Unfortunately, this “enforcement discretion” has become a large loophole used by some large compounding pharmacies to become de facto drug manufacturers. They import bulk drug substances from overseas and compound large quantities of products that are copies or near copies of FDA-approved products, and then market them to veterinarians as cheap alternatives to approved drugs. This practice has two serious problems:
First, it endangers animal health.
- In 2009, 21 polo ponies in Florida were killed as a result of receiving a compounded product that had been made in error.
- In 2014, four horses in Kentucky and Florida died after receiving a compounded product that had been made in error.
- In 2019, three horses in Maine and Ohio died or were euthanized after receiving a compounded product that had been made in error.
Studies have shown differences in the potencies of the active ingredients in products from compounding pharmacies. This can have serious consequences on the efficacy or toxicity of a product if it has too much or too little of the needed active ingredient.
Second, this practice of compounders acting like manufacturers undermines the FDA drug approval process.
FDA approval means the drug has been proven to be safe and effective. Veterinarians can administer these approved products to their patients with the confidence they will have the desired therapeutic effect and not harm the patient. Compounded products do not carry these guarantees, increasing the risk. When compounders are making and marketing thousands of doses, the number of potentially harmed animals increases.
The drug approval process at FDA is data-driven and resource intensive. When a compounding pharmacy can make a copy of an FDA-approved product without spending the resources and providing the data the company did to get the product approved, they remove the incentive for a company to spend the time and money to provide veterinarians with high-quality, approved products. Given the challenges faced by veterinarians, they need more approved products, not fewer.

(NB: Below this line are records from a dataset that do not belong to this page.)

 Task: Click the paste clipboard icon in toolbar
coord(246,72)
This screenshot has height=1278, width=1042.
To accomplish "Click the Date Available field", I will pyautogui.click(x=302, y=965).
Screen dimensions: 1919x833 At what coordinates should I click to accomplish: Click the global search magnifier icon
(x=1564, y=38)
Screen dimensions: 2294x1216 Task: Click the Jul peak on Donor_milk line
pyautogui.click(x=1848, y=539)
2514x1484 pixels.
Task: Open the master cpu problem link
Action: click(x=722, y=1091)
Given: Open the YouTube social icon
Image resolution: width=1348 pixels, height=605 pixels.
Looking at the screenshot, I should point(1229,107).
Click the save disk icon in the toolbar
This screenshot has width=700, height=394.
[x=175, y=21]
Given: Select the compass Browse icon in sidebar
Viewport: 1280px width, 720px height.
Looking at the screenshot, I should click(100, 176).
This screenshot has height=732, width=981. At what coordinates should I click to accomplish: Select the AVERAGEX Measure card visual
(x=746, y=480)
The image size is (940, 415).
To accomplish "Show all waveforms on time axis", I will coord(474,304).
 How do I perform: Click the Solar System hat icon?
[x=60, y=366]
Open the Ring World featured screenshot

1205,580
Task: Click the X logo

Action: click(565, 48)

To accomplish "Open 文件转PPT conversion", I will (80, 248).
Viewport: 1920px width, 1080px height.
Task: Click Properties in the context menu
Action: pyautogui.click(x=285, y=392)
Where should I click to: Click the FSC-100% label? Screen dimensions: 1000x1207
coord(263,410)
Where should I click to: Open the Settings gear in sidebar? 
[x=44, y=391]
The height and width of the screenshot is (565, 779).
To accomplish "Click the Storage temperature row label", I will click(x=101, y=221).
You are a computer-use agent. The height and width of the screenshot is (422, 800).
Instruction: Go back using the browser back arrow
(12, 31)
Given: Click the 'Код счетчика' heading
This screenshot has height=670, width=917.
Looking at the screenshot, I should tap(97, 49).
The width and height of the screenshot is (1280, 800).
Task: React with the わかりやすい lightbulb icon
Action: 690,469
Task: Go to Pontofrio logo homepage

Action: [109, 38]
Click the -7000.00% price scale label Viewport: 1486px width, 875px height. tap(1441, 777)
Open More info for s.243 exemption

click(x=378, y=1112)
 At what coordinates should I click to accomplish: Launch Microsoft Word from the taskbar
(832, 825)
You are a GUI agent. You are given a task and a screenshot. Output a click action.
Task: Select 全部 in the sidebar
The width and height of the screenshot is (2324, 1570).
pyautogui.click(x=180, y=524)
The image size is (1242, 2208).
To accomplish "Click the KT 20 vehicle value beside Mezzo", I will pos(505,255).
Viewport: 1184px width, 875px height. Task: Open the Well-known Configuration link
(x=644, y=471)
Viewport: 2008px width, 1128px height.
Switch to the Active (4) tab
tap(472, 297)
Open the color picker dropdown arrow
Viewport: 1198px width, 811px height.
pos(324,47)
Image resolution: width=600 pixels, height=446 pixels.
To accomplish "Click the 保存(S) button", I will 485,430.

New FDA Guidance clearly defines the difference
New guidance issued by FDA, Guidance for Industry #256, defines the scope of enforcement discretion. It creates a mechanism for defining the bulk substances that can be used to compounding animal preparations and he circumstances under which that can be done. This clarity is desperately needed.
The new guidance does not eliminate compounding. In fact, the new guidance does not deal at all with compounding from an approved product with a veterinary prescription, as defined by AMDUCA. It specifically allows for some compounding from bulk drug substances, when that compounding is needed to address medical needs in patients.
The new guidance helps veterinarians. It will help them, and their customers identify and know when they are using an approved product or a compounded product. It will also assure they are not using products that are illegal and subject to FDA enforcement action.
The animal health industry supports the use of compounding to address the medical needs of animal patients. We do not support the ability of compounders to act like manufacturers and put patient health at risk. This guidance document from FDA defines the difference between the two and we believe it should be finalized.